• Your objective:
Look below for the line containing "Trbet (11, 1528)" and the line containing "1.5inx10yd Glitter Stripe"; repeat exactly those two lines and all lines between them, and nothing else.

• Provided data:
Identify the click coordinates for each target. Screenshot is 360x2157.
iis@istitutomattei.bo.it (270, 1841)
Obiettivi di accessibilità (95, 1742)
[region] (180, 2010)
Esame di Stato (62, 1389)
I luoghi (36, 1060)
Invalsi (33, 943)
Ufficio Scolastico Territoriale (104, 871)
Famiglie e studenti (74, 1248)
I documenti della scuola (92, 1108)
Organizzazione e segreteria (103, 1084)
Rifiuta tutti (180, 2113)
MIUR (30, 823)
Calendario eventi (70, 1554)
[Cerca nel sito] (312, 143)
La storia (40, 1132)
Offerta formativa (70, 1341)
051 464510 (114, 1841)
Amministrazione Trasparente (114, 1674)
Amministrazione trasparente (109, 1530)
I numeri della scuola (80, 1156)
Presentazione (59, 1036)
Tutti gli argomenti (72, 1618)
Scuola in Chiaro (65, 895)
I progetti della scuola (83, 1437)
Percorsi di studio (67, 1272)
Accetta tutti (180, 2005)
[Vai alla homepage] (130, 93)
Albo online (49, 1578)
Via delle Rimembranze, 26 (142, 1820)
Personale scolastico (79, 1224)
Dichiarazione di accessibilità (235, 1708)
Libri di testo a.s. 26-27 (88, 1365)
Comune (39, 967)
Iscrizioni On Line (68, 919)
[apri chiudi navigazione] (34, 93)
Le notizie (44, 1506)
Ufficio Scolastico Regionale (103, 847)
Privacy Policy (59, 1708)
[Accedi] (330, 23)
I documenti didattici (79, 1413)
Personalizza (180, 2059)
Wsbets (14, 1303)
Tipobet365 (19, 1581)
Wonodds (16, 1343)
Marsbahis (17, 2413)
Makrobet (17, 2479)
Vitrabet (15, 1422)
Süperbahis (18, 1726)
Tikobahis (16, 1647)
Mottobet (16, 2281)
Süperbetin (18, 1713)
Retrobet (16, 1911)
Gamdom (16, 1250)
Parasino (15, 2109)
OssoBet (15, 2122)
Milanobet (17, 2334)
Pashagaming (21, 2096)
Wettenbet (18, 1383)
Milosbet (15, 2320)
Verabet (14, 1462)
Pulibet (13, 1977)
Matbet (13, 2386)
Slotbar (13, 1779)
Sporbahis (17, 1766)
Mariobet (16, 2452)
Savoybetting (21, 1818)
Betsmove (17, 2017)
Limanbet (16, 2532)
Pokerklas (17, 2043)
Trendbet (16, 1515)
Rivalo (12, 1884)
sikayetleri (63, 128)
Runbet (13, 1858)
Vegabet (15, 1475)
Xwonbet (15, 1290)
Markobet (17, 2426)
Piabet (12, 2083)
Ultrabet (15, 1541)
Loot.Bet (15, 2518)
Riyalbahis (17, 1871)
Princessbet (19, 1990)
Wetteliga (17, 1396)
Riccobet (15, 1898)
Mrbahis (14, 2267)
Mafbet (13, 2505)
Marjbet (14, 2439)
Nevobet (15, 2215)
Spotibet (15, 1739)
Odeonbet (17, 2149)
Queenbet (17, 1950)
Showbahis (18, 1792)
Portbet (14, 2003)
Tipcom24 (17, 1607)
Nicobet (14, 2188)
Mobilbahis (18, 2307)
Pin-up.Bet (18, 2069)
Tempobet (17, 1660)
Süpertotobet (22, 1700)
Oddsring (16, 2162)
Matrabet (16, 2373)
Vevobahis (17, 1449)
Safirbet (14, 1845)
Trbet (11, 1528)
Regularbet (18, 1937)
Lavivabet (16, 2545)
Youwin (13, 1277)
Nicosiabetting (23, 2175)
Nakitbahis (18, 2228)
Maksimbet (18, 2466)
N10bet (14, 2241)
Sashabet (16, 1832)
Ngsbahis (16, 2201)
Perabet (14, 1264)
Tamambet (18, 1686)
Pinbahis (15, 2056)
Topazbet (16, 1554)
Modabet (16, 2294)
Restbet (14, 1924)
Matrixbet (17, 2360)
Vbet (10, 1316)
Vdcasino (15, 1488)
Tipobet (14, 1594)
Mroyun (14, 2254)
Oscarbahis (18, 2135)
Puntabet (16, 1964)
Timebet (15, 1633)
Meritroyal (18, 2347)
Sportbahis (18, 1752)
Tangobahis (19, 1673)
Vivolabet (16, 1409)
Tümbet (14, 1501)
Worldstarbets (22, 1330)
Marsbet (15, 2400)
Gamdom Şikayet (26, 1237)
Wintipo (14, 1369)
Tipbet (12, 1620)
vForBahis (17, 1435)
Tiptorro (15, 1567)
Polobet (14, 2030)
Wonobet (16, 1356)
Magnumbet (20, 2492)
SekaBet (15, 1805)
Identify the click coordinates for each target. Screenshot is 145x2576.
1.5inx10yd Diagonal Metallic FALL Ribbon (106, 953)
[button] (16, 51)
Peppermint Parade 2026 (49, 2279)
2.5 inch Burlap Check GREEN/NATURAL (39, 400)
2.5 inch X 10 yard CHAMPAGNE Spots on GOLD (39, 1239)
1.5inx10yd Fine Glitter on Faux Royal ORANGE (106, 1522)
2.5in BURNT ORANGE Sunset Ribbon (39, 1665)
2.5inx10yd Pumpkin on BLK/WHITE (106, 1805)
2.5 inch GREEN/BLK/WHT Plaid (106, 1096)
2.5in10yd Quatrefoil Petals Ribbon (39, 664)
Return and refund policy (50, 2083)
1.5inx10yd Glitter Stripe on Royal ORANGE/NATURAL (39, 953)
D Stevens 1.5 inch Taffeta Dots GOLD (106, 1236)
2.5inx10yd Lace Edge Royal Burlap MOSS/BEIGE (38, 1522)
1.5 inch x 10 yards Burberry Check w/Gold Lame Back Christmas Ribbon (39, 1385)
==
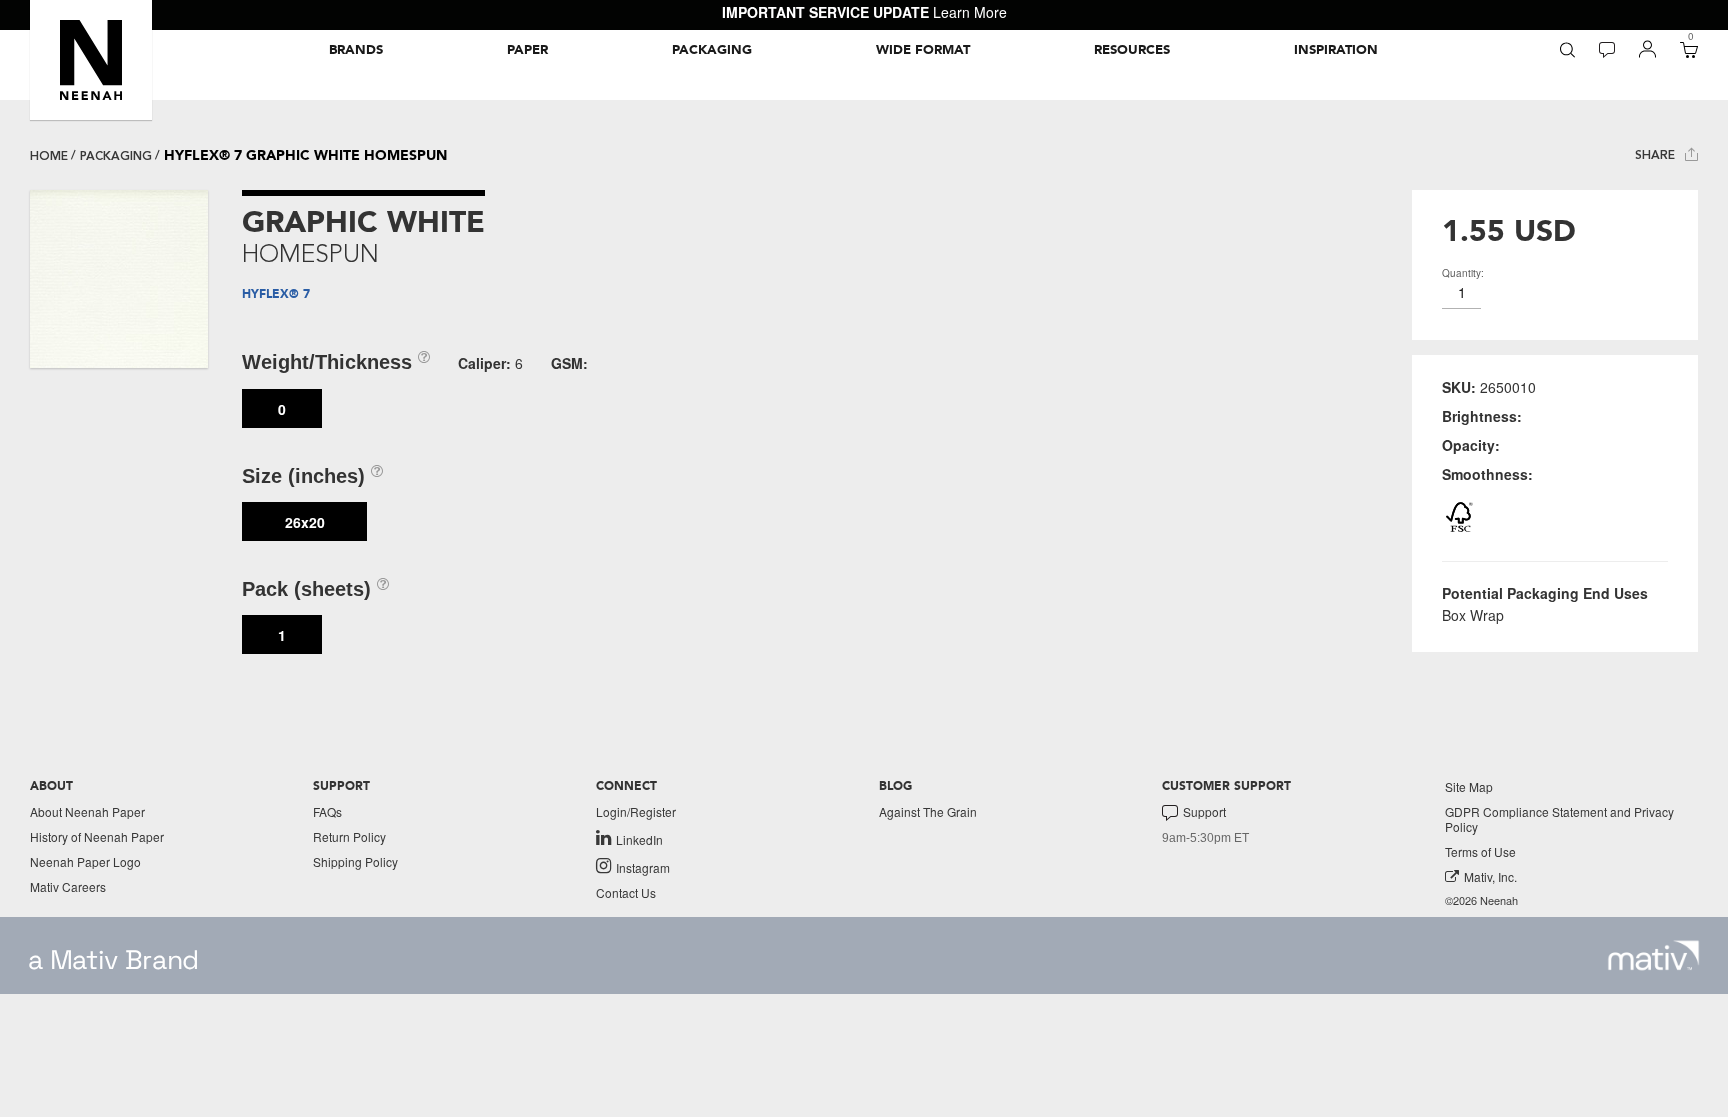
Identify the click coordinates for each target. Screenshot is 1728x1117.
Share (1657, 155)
* * *
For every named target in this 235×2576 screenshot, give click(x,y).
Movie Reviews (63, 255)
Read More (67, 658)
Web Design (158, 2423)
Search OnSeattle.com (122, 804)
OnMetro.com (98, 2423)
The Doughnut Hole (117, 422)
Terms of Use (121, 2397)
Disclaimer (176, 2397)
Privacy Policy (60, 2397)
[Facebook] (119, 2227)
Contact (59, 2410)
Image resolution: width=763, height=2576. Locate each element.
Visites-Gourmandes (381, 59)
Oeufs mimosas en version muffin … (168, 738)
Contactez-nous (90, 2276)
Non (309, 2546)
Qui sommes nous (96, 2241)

• Solution to the exercise:
Trbet (11, 1528)
Regularbet (18, 1937)
Lavivabet (16, 2545)
Youwin (13, 1277)
Nicosiabetting (23, 2175)
Nakitbahis (18, 2228)
Maksimbet (18, 2466)
N10bet (14, 2241)
Sashabet (16, 1832)
Ngsbahis (16, 2201)
Perabet (14, 1264)
Tamambet (18, 1686)
Pinbahis (15, 2056)
Topazbet (16, 1554)
Modabet (16, 2294)
Restbet (14, 1924)
Matrixbet (17, 2360)
Vbet (10, 1316)
Vdcasino (15, 1488)
Tipobet (14, 1594)
Mroyun (14, 2254)
Oscarbahis (18, 2135)
Puntabet (16, 1964)
Timebet (15, 1633)
Meritroyal (18, 2347)
Sportbahis (18, 1752)
Tangobahis (19, 1673)
Vivolabet (16, 1409)
Tümbet (14, 1501)
Worldstarbets (22, 1330)
Marsbet (15, 2400)
Gamdom Şikayet (26, 1237)
Wintipo (14, 1369)
Tipbet (12, 1620)
vForBahis (17, 1435)
Tiptorro (15, 1567)
Polobet (14, 2030)
Wonobet (16, 1356)
Magnumbet (20, 2492)
SekaBet (15, 1805)
Identify the click coordinates for each target. Screenshot is 145x2576.
1.5inx10yd Diagonal Metallic FALL Ribbon (106, 953)
[button] (16, 51)
Peppermint Parade 2026 (49, 2279)
2.5 inch Burlap Check GREEN/NATURAL (39, 400)
2.5 inch X 10 yard CHAMPAGNE Spots on GOLD (39, 1239)
1.5inx10yd Fine Glitter on Faux Royal ORANGE (106, 1522)
2.5in BURNT ORANGE Sunset Ribbon (39, 1665)
2.5inx10yd Pumpkin on BLK/WHITE (106, 1805)
2.5 inch GREEN/BLK/WHT Plaid (106, 1096)
2.5in10yd Quatrefoil Petals Ribbon (39, 664)
Return and refund policy (50, 2083)
1.5inx10yd Glitter Stripe on Royal ORANGE/NATURAL (39, 953)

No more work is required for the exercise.